C'est donc un film puissant et visionnaire, partant du postulat survivaliste, d'un homme névrosé, ayant abandonné la gloire d'une fonction qui est devenu depuis quelque temps prestigieuse, celle de cuisinier d'excellence, pour vivre en ermite, tout au fond d'une forêt sombre de l'Oregon, à proximité de Portland. Sa seule compagnie est celle d'une truie truffière, dont il vend une partie de sa production à un jeune homme, n'échangeant avec lui que quelques mots, à chaque fois qu'il vient lui rendre visite. Une sorte de facteur finalement, seul lien avec le monde extérieur.
L'enlèvement nocturne de la nuit, après un déchainement de violence va déranger cet ordre immuable et minimaliste, et projeter le misanthrope vers la ville. Le lien qu'il a construit avec l'animal, on le sait dés les premières images, est intensément affectif.
Tout est à la fois très brut de coffrage, dans ce film et se joue tout autant sur le fil de l'émotion cachée. Ce pas de deux était très difficile sans doute à obtenir. Peu de dialogues, mais les images parlent d'elles mêmes autant que les situations. Suivent des interrogations sur le sens de la vie, la qualité de ses engagements, le regard rétrospectif que l'on jette sur les choses, et la vision désenchantée d'un monde qui semble sur le bord d'une catastrophe à venir, dont le vieil homme se fait l'écho.
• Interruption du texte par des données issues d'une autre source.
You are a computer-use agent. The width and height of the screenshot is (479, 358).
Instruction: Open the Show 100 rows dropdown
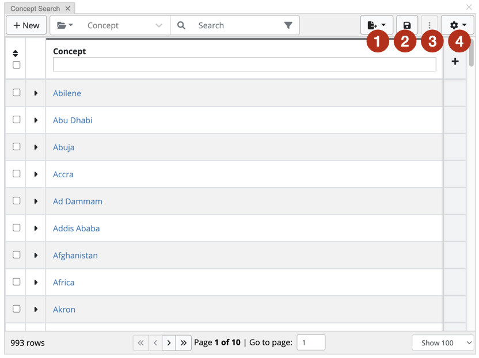[443, 342]
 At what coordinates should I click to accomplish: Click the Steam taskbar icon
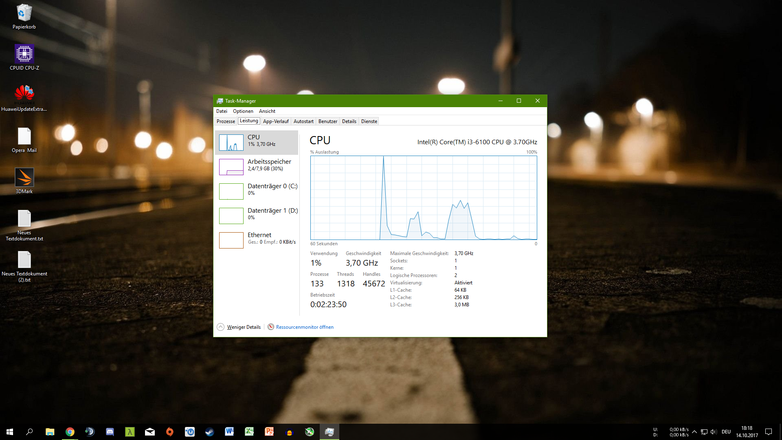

La vague n'épargnera personne et engloutira tout, nous dit il. Il a senti sa menace à mesure que sa vie perdait son sens. J'ai pensé alors à cet autre film crépusculaire et étrange qu'est "Take Shelter"...Beaucoup d'œuvres actuellement nous disent de chercher un abri, de revenir à l'essentiel, de nous détourner de ce qui est vain et vulgaire. Et "Pig" est assurément un de ceux là!.